The march has stirred controversy due to links between some organisers and Louis Farrakhan, the Nation of Islam leader who has compared Jewish people to termites and called them “the mother and father of apartheid”.
Tamika Mallory, a Women’s March co-chair, was criticized after she posted a photo on Instagram of herself and Farrakhan, calling him “the GOAT” which stands for “greatest of all time”. Mallory has since said she does not agree with all of Farrakhan’s statements but refused to condemn him.
“I didn’t call him the greatest of all time because of his rhetoric,” Mallory told ABC’s The View. “I called him the greatest of all time because of what he’s done in black communities.”

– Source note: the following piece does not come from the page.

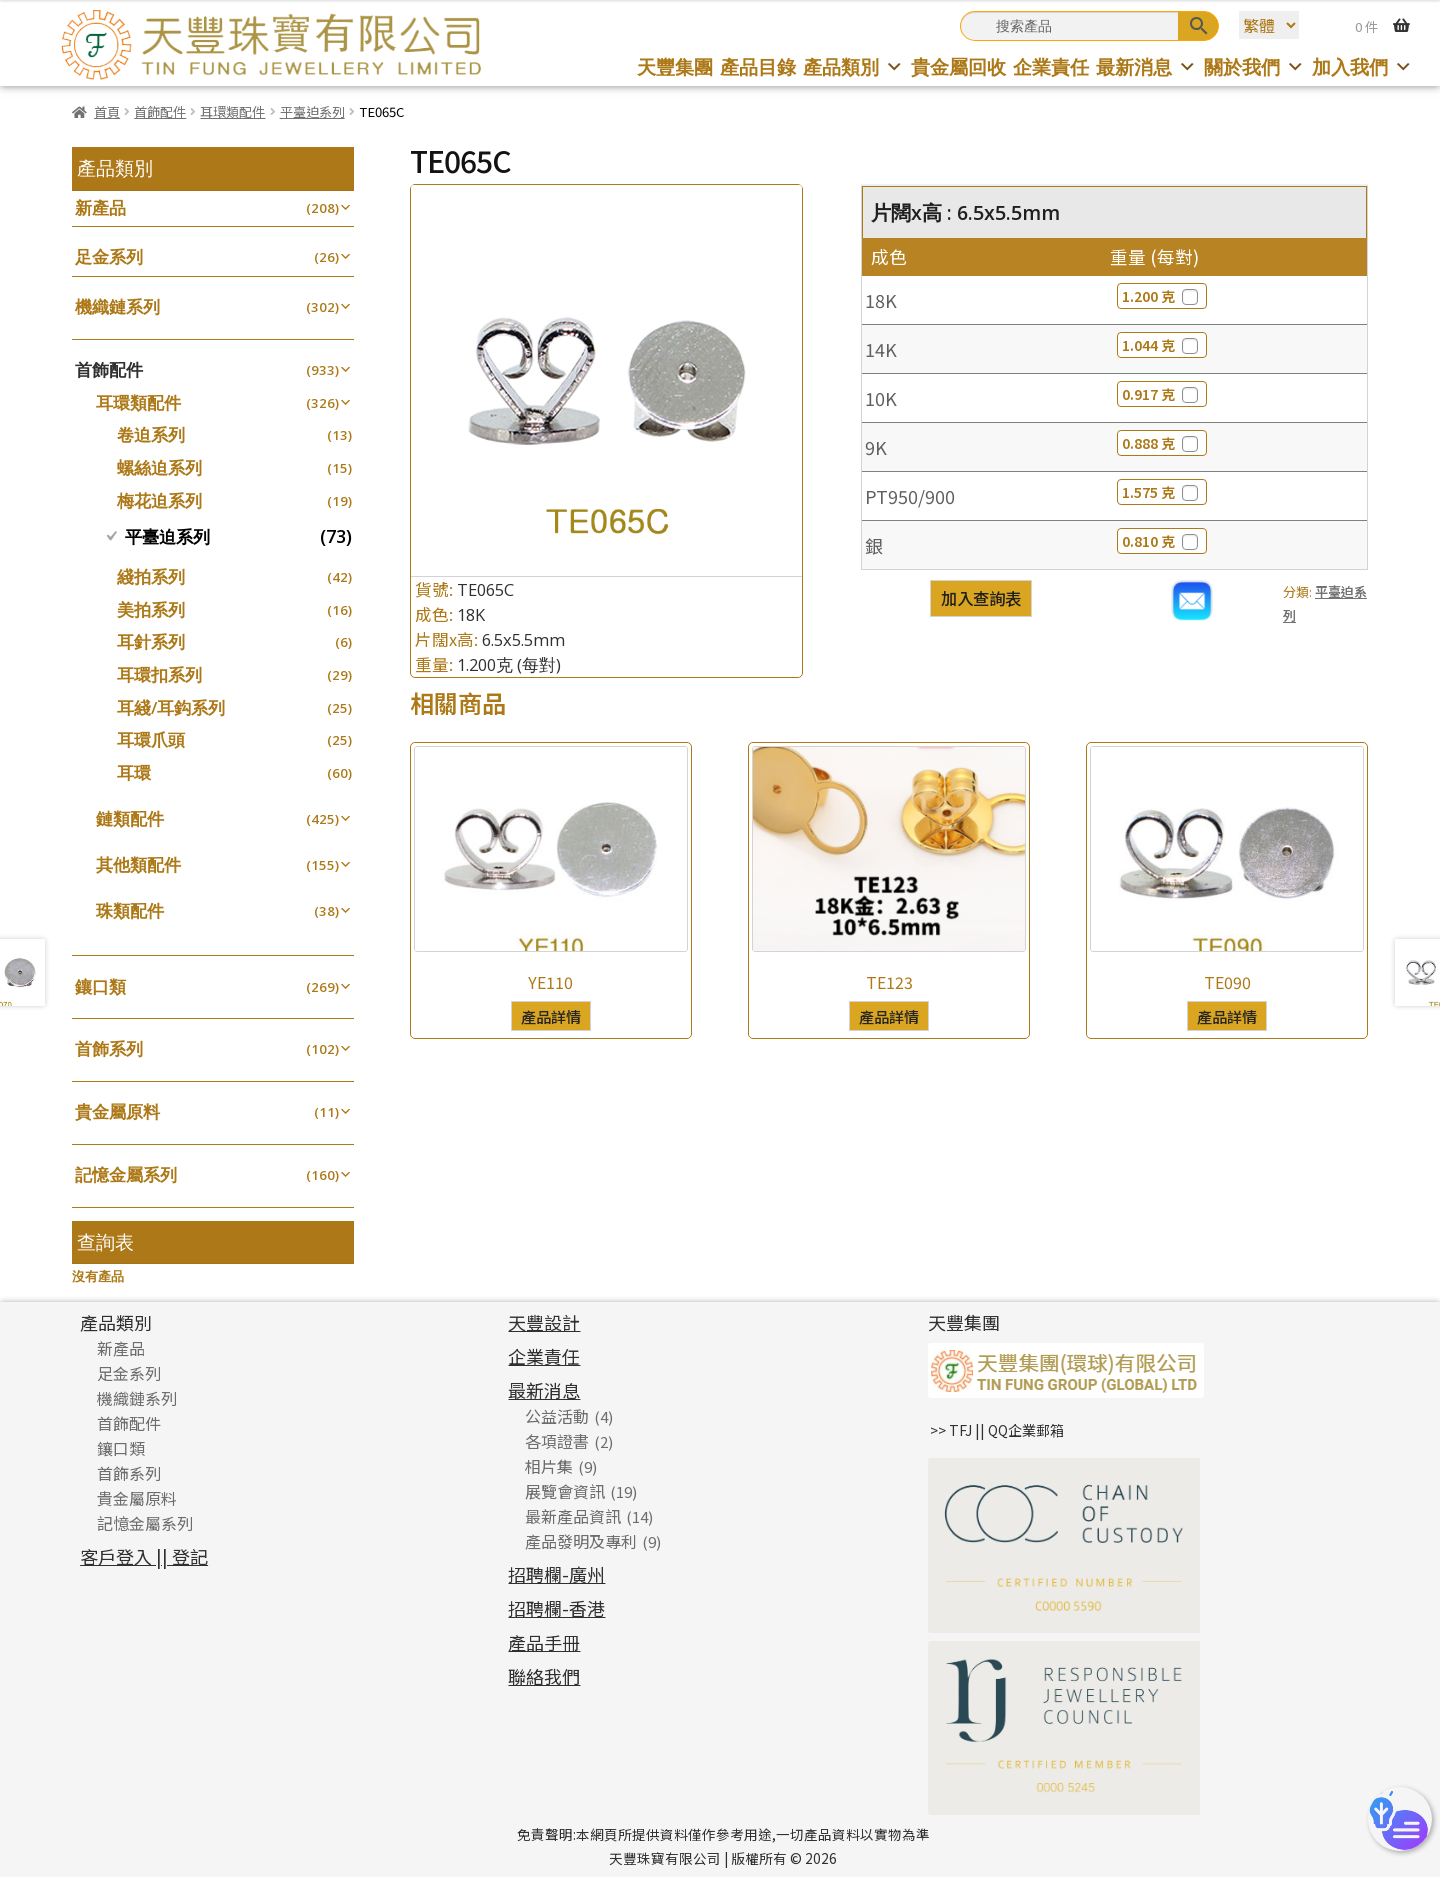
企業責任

Critics point to what they see as a pattern of discriminatory behaviour. In December, Vanessa Wruble, an original Women’s March organiser, claimed Mallory and Carmen Perez, a co-president, made antisemitic comments in a meeting. Wruble told the New York Times Mallory and Perez said there was a “dark side” to Jewish history and that Jews were primary instigators of the oppression of African Americans.
Teresa Shook, who founded the march, has called for the co-chairs to resign because they have “allowed antisemitism, anti-LBGTQIA sentiment and hateful, racist rhetoric to become a part of the platform by their refusal to separate themselves from groups that espouse these racist, hateful beliefs”.

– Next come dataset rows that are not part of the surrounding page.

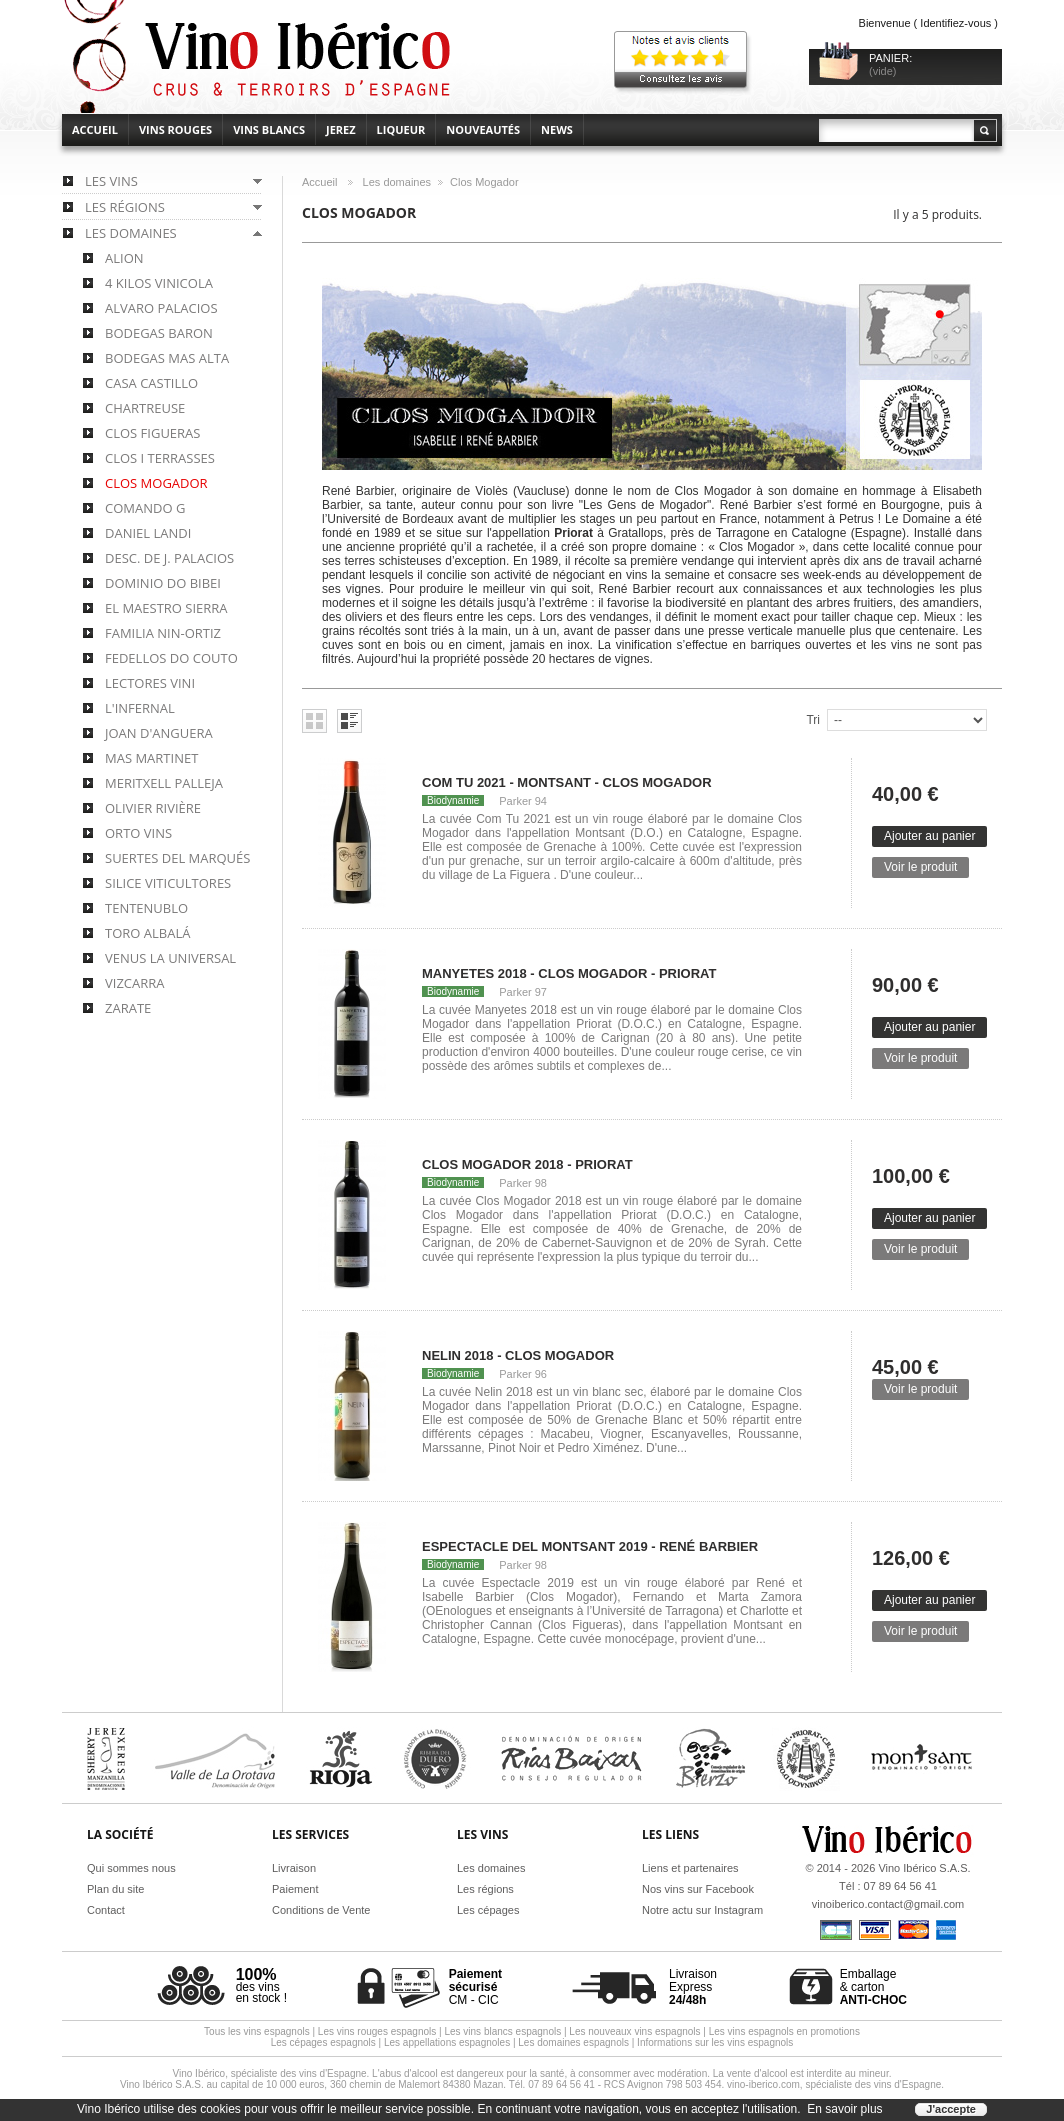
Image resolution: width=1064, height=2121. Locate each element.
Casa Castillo (151, 383)
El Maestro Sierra (166, 608)
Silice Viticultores (168, 883)
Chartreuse (145, 408)
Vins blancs (269, 129)
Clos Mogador (156, 483)
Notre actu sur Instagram (702, 1910)
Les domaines (397, 182)
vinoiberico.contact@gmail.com (888, 1904)
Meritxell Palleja (164, 783)
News (557, 129)
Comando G (145, 508)
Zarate (128, 1008)
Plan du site (115, 1889)
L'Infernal (140, 708)
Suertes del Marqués (177, 858)
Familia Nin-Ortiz (163, 633)
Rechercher (984, 130)
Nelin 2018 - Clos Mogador (518, 1355)
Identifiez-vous (955, 23)
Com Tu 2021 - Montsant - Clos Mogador (567, 782)
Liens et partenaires (690, 1868)
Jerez (341, 129)
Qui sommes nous (131, 1868)
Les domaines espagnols (573, 2042)
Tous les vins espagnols (257, 2031)
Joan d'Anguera (159, 733)
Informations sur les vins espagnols (715, 2042)
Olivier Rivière (153, 808)
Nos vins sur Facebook (698, 1889)
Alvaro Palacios (161, 308)
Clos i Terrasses (160, 458)
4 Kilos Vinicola (159, 283)
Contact (106, 1910)
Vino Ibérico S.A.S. (924, 1868)
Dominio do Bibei (163, 583)
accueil (95, 129)
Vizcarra (135, 983)
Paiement (295, 1889)
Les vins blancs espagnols (502, 2031)
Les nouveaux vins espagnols (634, 2031)
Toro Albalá (147, 933)
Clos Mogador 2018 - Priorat (527, 1164)
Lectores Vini (150, 683)
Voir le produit (920, 867)
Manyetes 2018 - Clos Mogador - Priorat (569, 973)
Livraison (294, 1868)
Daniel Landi (148, 533)
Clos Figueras (152, 433)
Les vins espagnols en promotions (784, 2031)
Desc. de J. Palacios (169, 558)
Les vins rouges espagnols (377, 2031)
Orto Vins (138, 833)
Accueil (319, 182)
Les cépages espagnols (323, 2042)
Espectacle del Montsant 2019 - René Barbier (590, 1546)
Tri (813, 720)
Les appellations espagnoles (447, 2042)
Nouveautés (483, 129)
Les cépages (488, 1910)
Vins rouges (175, 129)
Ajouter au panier (929, 836)
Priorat (573, 533)
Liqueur (401, 129)
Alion (124, 258)
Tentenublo (146, 908)
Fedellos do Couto (171, 658)
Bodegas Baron (159, 333)
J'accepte (951, 2109)
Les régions (485, 1889)
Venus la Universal (170, 958)
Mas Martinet (151, 758)
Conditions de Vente (321, 1910)
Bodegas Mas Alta (167, 358)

The controversy has seen prominent supporters peel away, threatening to blunt what was intended to be a forceful rebuke of Trump. The president is presiding over a government shutdown that is now the longest in history while under increasing pressure from Robert Mueller’s investigation into Russian election interference.
Debbie Wasserman Schultz, a Democrat representative in Congress, wrote in scathing terms about the Women’s March in a USA Today op-ed on Friday.
“While I still firmly believe in its values and mission, I cannot associate with the national march’s leaders and principles, which refuse to completely repudiate antisemitism and all forms of bigotry,” Wasserman Schultz wrote.
“I cannot walk shoulder to shoulder with leaders who lock arms with outspoken peddlers of hate.”
The Democratic National Committee has withdrawn its sponsorship of the marches, with many expected 2020 presidential contenders not taking part. An exception is Senator Kirsten Gillibrand, a New York Democrat, who spoke at the 2017 event and will attend a march in Iowa.
Rival events are being held in New York and Philadelphia, due to rifts within the movement, with organizers deciding not to hold a march at all in Chicago. Plans to march in Eureka, California, were reported cancelled after supporters decided the protest would be “overwhelmingly white”. On Saturday a spokeswoman for the march told the Guardian by email it had been reinstated by new leadership and would begin at noon.
A major march was expected in Los Angeles, with celebrities including the actor Jane Fonda set to attend. Elsewhere, the actors America Ferrera and Maggie Gyllenhaal, and bestselling author Asha Badele, were continuing to show their support.
Organizers accept this year’s march will be much smaller than 2017 – about 300 buses were arranged to bring protesters to Washington, compared with 3,000 – but are attempting to brush aside the antisemitic controversy.
Bob Bland, another co-chair, said the march “unequivocally condemns antisemitism” and sought to keep the focus on the event’s broader message.
“These are the leaders we’ve been waiting for,” she said of women inspired by the movement to get into politics.
“We always wanted to see these women become the face of our leadership and the face of the nation, and I think that’s what we saw in the midterm elections, where we saw a historical outpouring of thousands of women running for office.”